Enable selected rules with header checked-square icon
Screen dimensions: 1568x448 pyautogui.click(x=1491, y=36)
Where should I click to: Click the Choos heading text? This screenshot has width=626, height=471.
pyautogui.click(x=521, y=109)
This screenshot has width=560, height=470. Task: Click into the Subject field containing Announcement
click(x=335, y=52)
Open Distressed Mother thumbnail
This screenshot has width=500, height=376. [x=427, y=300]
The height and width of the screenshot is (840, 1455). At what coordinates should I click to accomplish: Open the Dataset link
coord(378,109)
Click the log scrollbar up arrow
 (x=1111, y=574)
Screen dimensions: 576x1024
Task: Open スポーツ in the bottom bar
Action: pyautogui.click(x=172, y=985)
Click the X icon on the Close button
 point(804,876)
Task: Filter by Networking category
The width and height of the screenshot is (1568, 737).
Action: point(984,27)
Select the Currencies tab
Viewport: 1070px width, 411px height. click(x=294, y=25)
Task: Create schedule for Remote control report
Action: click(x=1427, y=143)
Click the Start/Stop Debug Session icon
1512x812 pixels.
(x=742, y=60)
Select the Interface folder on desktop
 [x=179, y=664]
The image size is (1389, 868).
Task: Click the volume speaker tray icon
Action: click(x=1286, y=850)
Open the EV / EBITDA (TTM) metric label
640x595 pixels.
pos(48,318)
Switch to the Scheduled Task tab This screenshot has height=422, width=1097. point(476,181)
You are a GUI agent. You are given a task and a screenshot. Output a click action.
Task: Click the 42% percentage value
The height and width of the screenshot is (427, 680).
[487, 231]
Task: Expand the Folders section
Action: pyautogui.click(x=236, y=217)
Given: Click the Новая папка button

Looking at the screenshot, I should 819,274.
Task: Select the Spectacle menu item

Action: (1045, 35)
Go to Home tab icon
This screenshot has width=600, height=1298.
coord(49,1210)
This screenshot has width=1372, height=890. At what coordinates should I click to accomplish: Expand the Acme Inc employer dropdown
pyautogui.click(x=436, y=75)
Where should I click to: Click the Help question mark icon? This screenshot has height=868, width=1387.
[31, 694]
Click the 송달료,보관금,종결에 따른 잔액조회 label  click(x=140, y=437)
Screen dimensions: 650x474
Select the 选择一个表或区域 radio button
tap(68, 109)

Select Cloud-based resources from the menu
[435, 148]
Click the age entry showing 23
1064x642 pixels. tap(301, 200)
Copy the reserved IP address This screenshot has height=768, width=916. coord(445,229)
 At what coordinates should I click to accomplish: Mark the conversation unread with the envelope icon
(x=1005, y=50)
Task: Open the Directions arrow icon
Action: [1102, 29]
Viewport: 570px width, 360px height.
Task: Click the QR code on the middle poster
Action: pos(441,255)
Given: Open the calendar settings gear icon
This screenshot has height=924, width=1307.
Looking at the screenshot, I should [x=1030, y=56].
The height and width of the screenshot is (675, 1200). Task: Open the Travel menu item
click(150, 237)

◇ ◇ ◇ ◇ ◇

▶ **ASSIGNMENT**:
Every record above belongs in the answer, reproduced exactly.

▶ **EXERCISE ANSWER**:
Enable selected rules with header checked-square icon
Screen dimensions: 1568x448 pyautogui.click(x=1491, y=36)
Where should I click to: Click the Choos heading text? This screenshot has width=626, height=471.
pyautogui.click(x=521, y=109)
This screenshot has width=560, height=470. Task: Click into the Subject field containing Announcement
click(x=335, y=52)
Open Distressed Mother thumbnail
This screenshot has width=500, height=376. [x=427, y=300]
The height and width of the screenshot is (840, 1455). At what coordinates should I click to accomplish: Open the Dataset link
coord(378,109)
Click the log scrollbar up arrow
 (x=1111, y=574)
Screen dimensions: 576x1024
Task: Open スポーツ in the bottom bar
Action: pyautogui.click(x=172, y=985)
Click the X icon on the Close button
 point(804,876)
Task: Filter by Networking category
The width and height of the screenshot is (1568, 737).
Action: point(984,27)
Select the Currencies tab
Viewport: 1070px width, 411px height. click(x=294, y=25)
Task: Create schedule for Remote control report
Action: click(x=1427, y=143)
Click the Start/Stop Debug Session icon
1512x812 pixels.
(x=742, y=60)
Select the Interface folder on desktop
 [x=179, y=664]
The image size is (1389, 868).
Task: Click the volume speaker tray icon
Action: click(x=1286, y=850)
Open the EV / EBITDA (TTM) metric label
640x595 pixels.
pos(48,318)
Switch to the Scheduled Task tab This screenshot has height=422, width=1097. point(476,181)
You are a GUI agent. You are given a task and a screenshot. Output a click action.
Task: Click the 42% percentage value
The height and width of the screenshot is (427, 680).
[487, 231]
Task: Expand the Folders section
Action: pyautogui.click(x=236, y=217)
Given: Click the Новая папка button

Looking at the screenshot, I should 819,274.
Task: Select the Spectacle menu item

Action: (1045, 35)
Go to Home tab icon
This screenshot has width=600, height=1298.
coord(49,1210)
This screenshot has width=1372, height=890. At what coordinates should I click to accomplish: Expand the Acme Inc employer dropdown
pyautogui.click(x=436, y=75)
Where should I click to: Click the Help question mark icon? This screenshot has height=868, width=1387.
[31, 694]
Click the 송달료,보관금,종결에 따른 잔액조회 label  click(x=140, y=437)
Screen dimensions: 650x474
Select the 选择一个表或区域 radio button
tap(68, 109)

Select Cloud-based resources from the menu
[435, 148]
Click the age entry showing 23
1064x642 pixels. tap(301, 200)
Copy the reserved IP address This screenshot has height=768, width=916. coord(445,229)
 At what coordinates should I click to accomplish: Mark the conversation unread with the envelope icon
(x=1005, y=50)
Task: Open the Directions arrow icon
Action: [1102, 29]
Viewport: 570px width, 360px height.
Task: Click the QR code on the middle poster
Action: pos(441,255)
Given: Open the calendar settings gear icon
This screenshot has height=924, width=1307.
Looking at the screenshot, I should [x=1030, y=56].
The height and width of the screenshot is (675, 1200). Task: Open the Travel menu item
click(150, 237)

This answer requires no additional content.